SQL Transaction using Apache Spark and Scala

78 views Asked by At

With a data frame of IPs and updated status, we first need to delete the data frame's IPs from the SQL table. After that, we should insert this data frame with the updated status using Spark SQL. Additionally, the transaction should roll back if either the deletion or insertion encounters an error. I am stuck with various solutions; if you can suggest an optimal way of doing it, it would be of great help

val connection = DriverManager.getConnection(jdbcUrl, "user", "Password")
    val statement = connection.createStatement()

    try {

      connection.setAutoCommit(false)

       //Build the DELETE SQL statement
      val deleteStatement =
        s"""
           |DELETE FROM test_logs1
           |WHERE IPAddress IN (${ipList.map(ip => s"'$ip'").mkString(",")})
       """.stripMargin

       //Execute the DELETE statement
      statement.execute(deleteStatement)

      println("df_to_insert after deletion:")
      df_to_insert.show()
      df_to_insert.write
        .mode("append")
        .jdbc(jdbcUrl, tableName, connectionProperties)

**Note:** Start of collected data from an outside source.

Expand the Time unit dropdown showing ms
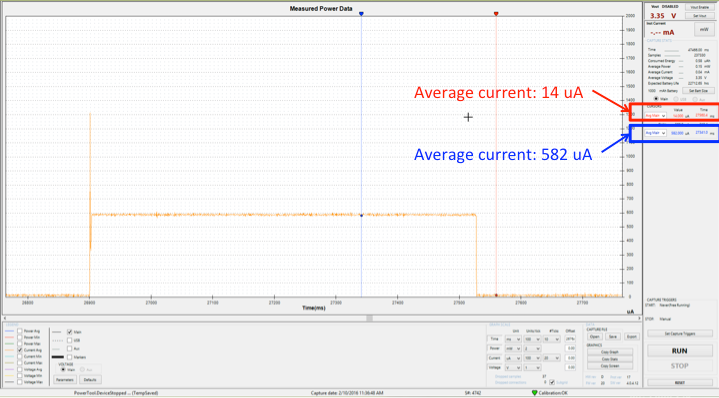The width and height of the screenshot is (719, 398). (513, 339)
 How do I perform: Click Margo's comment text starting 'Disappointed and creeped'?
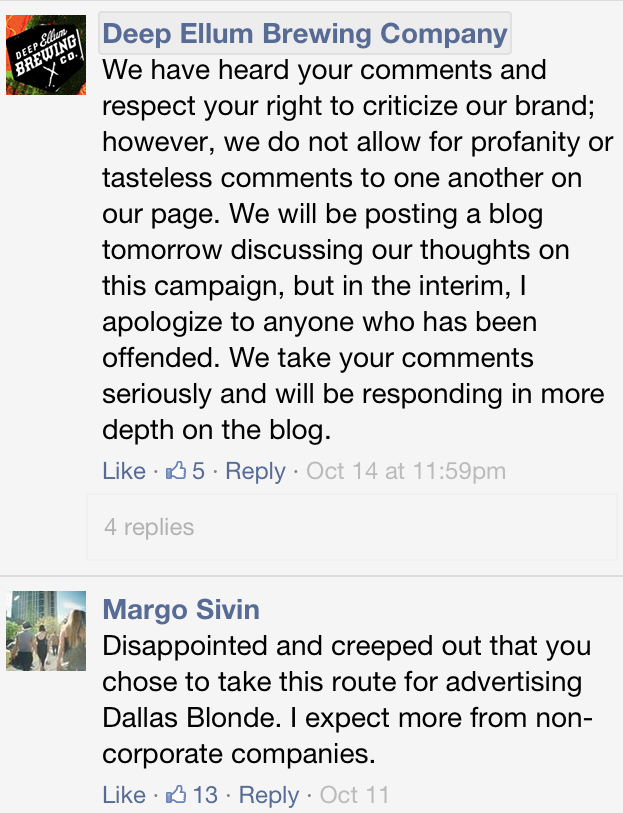(x=347, y=700)
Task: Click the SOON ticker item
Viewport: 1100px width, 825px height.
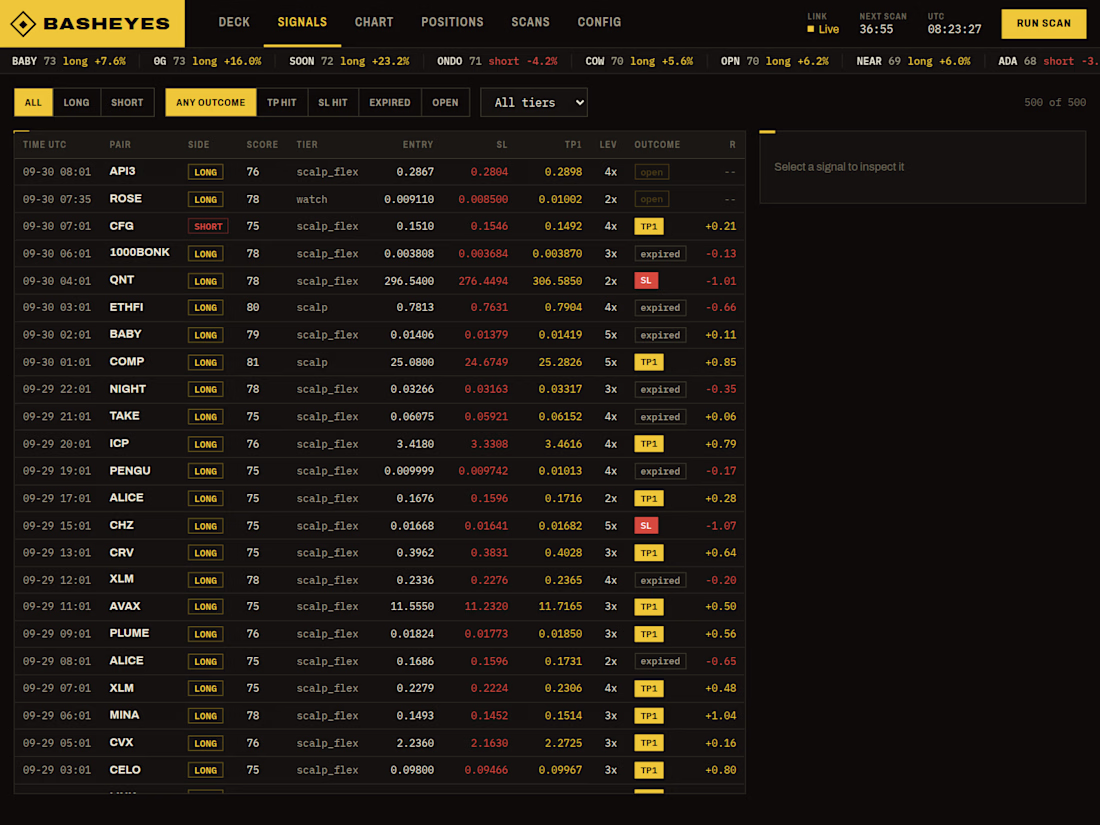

      statement.execute("COMMIT")
    
      connection.commit()


    }

    catch {
      case e: Exception =>

        // Rollback the transaction in case of an exception
        println("Error occurred: " + e.getMessage)
        connection.rollback()

    } finally {
      // Close the statement and connection
      if (statement != null) statement.close()
      if (connection != null) connection.close()
}

This gives me a lock-timeout, retry transaction error

1

There are 1 answers

0
Gaël J On

Your DELETE statement and your INSERT ones via df_to_insert.write are not using the same connection (and transaction).

This likely explains the error you get as the DELETEs are not commited yet when you try to insert.

df_to_insert.write is opening its own connection/transaction.